Task instructions => Using the data below, return every line that holds the word "Allegations".

Source material =>
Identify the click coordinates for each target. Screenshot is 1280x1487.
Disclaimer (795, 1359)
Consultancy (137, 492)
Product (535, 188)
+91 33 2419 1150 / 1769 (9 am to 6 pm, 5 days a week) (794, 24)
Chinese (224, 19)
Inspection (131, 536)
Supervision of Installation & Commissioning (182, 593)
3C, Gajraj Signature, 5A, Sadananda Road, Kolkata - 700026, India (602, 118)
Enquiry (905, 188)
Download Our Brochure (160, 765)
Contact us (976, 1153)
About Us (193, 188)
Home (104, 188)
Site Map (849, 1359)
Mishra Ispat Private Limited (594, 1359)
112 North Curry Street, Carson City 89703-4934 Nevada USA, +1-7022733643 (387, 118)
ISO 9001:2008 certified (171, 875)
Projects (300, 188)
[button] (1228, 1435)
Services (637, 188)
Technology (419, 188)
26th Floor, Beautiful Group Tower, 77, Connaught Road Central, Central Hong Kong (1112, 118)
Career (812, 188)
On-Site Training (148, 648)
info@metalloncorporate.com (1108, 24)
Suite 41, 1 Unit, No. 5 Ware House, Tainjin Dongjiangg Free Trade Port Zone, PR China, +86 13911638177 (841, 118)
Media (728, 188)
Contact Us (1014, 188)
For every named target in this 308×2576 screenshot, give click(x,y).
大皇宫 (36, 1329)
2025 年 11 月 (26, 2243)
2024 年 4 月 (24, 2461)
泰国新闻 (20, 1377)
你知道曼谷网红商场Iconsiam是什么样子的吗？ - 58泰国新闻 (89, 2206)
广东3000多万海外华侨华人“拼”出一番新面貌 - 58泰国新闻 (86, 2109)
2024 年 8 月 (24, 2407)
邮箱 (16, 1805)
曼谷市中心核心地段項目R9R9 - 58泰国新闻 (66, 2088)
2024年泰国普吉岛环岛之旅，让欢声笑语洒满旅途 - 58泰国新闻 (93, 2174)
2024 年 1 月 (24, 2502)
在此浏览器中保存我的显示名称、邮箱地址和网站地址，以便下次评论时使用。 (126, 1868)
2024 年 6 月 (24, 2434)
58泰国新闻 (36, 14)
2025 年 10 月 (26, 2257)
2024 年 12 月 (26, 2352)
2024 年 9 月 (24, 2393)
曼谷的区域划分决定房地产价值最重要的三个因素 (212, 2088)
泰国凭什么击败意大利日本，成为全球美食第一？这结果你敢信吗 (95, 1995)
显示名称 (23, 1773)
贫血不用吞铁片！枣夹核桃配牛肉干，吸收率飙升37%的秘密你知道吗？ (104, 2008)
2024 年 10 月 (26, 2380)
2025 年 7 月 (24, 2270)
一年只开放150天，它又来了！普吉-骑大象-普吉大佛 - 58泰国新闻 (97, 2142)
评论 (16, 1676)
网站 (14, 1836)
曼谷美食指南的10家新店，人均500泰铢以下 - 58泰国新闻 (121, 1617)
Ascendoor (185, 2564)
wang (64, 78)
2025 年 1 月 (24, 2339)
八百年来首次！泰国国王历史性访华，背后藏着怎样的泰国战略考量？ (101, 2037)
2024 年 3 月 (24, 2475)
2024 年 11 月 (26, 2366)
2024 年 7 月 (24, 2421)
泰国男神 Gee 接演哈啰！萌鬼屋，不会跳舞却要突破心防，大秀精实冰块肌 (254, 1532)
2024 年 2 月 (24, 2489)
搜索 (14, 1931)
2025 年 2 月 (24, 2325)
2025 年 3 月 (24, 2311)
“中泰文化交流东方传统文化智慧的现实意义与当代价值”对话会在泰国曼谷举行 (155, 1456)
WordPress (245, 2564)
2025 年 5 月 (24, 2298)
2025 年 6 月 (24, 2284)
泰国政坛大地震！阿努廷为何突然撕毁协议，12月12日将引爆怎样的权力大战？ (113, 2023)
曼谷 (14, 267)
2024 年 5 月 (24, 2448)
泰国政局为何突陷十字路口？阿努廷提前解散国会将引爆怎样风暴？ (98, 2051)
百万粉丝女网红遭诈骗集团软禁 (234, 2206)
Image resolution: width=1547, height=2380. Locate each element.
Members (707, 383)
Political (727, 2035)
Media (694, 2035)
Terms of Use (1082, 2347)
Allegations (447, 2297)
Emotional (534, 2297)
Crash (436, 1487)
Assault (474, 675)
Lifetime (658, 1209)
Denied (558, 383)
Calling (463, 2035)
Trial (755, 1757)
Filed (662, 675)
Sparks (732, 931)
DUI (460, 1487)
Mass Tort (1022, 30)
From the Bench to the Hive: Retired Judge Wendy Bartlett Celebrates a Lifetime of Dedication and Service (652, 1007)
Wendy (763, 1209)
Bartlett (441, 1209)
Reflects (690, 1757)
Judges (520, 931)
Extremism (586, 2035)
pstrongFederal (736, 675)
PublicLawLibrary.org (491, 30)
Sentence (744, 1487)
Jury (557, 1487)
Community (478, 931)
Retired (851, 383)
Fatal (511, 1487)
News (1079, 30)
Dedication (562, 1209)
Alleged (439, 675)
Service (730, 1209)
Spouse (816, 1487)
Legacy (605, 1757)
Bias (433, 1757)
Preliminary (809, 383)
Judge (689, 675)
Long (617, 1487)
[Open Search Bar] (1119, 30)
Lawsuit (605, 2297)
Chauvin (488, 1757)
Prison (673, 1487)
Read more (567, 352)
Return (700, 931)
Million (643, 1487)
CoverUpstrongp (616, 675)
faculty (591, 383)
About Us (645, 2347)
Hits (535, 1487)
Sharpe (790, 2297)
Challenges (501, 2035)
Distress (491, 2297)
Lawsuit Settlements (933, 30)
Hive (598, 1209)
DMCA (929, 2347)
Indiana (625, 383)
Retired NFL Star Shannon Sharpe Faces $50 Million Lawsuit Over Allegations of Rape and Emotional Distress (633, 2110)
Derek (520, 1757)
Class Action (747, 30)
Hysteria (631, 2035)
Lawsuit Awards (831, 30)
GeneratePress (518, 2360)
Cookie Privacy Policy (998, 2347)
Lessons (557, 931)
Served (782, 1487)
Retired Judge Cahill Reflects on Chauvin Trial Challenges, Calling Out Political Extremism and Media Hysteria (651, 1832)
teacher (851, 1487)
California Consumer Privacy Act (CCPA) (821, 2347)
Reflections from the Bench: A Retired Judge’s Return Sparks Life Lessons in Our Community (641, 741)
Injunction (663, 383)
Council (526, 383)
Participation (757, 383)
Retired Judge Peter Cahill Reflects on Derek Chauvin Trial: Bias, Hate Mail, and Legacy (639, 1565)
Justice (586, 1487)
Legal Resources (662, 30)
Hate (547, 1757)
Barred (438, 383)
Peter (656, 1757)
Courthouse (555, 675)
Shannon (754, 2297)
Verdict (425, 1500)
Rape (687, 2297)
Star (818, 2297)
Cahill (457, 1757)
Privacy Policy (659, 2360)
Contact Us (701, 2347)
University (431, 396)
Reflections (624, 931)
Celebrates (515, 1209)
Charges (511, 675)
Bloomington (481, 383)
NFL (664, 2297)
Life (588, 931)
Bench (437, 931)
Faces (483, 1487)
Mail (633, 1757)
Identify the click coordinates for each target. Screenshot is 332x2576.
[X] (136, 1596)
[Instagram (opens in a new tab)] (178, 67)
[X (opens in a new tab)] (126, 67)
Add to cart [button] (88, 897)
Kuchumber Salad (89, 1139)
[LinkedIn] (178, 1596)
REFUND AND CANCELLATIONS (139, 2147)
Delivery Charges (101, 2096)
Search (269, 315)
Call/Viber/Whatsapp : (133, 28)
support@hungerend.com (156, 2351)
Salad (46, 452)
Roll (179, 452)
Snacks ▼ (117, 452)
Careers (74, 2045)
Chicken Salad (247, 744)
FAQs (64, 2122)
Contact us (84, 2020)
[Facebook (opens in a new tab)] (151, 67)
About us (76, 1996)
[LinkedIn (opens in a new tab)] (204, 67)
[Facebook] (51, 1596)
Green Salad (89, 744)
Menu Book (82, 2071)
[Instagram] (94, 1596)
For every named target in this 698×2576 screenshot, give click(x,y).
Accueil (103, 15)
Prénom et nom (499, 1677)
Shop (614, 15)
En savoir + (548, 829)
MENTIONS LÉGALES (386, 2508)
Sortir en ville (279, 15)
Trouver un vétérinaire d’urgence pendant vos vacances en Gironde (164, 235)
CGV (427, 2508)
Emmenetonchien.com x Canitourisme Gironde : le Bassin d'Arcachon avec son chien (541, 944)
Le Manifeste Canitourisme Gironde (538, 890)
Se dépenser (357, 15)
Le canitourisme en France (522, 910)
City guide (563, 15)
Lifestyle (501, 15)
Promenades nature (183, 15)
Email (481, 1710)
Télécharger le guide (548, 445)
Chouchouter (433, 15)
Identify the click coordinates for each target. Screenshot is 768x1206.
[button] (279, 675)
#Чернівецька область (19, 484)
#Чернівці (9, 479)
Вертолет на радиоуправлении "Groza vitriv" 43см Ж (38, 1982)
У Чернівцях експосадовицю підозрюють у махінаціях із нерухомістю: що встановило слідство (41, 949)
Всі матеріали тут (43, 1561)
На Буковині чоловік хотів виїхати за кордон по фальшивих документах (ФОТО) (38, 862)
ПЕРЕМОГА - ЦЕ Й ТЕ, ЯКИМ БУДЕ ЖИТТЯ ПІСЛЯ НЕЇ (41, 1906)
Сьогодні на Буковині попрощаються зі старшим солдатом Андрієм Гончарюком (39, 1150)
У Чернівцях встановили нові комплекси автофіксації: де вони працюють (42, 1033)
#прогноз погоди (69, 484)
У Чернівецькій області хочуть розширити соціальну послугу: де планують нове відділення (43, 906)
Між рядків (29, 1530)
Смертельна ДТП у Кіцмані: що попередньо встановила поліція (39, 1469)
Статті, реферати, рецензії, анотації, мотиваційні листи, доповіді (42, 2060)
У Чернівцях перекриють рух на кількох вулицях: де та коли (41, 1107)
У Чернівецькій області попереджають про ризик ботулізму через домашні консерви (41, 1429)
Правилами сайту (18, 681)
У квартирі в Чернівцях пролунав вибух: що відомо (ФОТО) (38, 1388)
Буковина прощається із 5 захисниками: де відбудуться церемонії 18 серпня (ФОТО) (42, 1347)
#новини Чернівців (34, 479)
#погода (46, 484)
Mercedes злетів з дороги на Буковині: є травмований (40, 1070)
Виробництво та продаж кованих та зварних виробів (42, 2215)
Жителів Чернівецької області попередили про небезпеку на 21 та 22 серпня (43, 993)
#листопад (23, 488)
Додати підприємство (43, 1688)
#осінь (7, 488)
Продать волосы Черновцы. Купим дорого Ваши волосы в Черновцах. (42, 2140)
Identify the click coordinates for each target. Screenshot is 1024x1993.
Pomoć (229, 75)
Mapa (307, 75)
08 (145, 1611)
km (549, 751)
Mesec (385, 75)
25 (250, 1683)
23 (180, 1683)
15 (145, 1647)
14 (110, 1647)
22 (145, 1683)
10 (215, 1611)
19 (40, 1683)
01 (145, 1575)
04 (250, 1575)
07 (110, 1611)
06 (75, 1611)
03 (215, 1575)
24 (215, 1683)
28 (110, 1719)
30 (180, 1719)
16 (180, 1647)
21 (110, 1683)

Expected output =>
Allegations (447, 2297)
Retired NFL Star Shannon Sharpe Faces $50 Million Lawsuit Over Allegations of Rape and Emotional Distress (633, 2110)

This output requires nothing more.